Undoubtedly, their disgusting salaries rank high on the wish lists of those of us scrounging for pennies when rent is due and living on dehydrated noodles in between paychecks. 

Most of their money comes from the sponsorships they get from being super-sweet basketball players or football players or shoot-em-up-with-roids-and-knock-one-out-of-the-park players.

These men and women get to be poster-people for shoes and clothes and (ew) hot dogs (there’s a very awkward Carson Palmer advertisement floating around not-exactly-meat consumers — if you ever get a chance to endorse something, don’t do hot dogs).

And the celebrations.

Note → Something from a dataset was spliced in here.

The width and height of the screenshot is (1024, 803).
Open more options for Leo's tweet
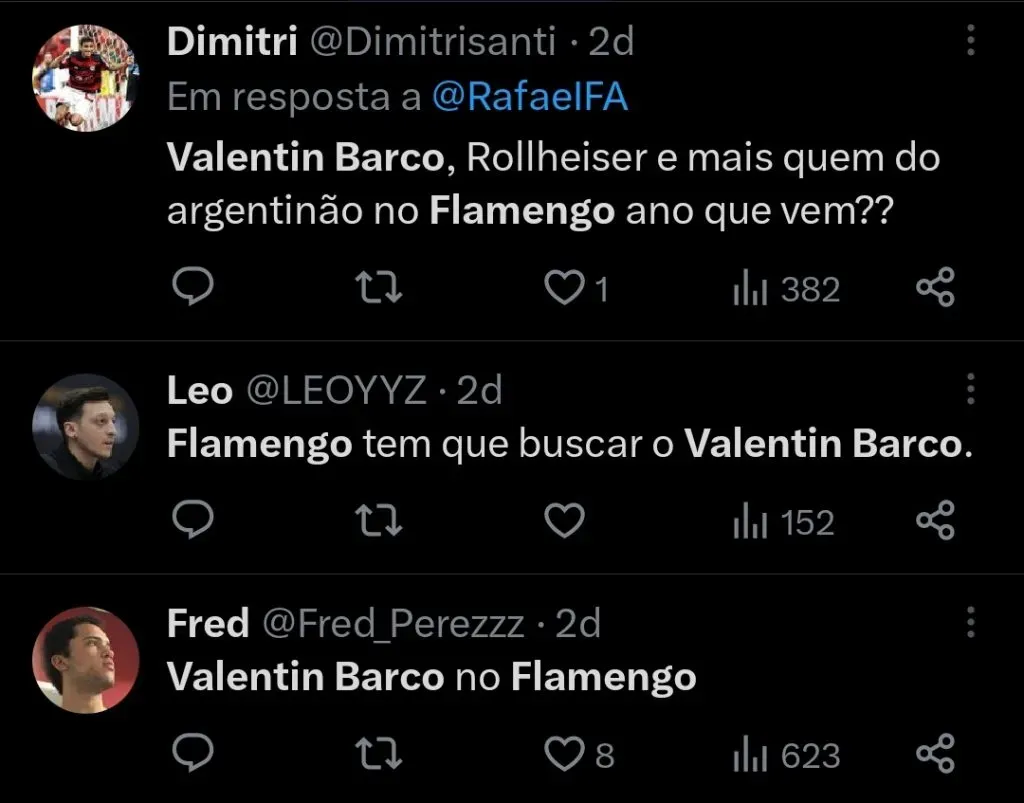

Oh, the celebrations.

Why is it that no matter which football game you’re watching, no matter what the score is, no matter what the play is, at least one player will rejoice as though he himself were the Second Coming?

There are some instances in which a player has every right to prance about the end zone cheering like a 6-year-old girl.

For example, on Sunday as the Lions were embarrassing that so-called team from Denver, a Detroit defensive tackle weighing at least a million pounds snagged an interception and returned it nearly 70 yards for a touchdown.

Who could have blamed the big guy if he had stripped down to a tutu and twirled across the field after completing what had to be the play of his career?

However, huge displays after 3-yard runs and thanking God for a routine tackle seems a bit overboard.

Can you imagine a barista at Starbucks making a run-of-the-mill grande nonfat no-sugar nondairy hazelnut latte and upon watching a satisfied customer walk out the door, he spikes a muffin and holds one finger toward the sky?

Maybe everybody’s job would be a bit more bearable if mundane moments could turn into exalted ecstasy.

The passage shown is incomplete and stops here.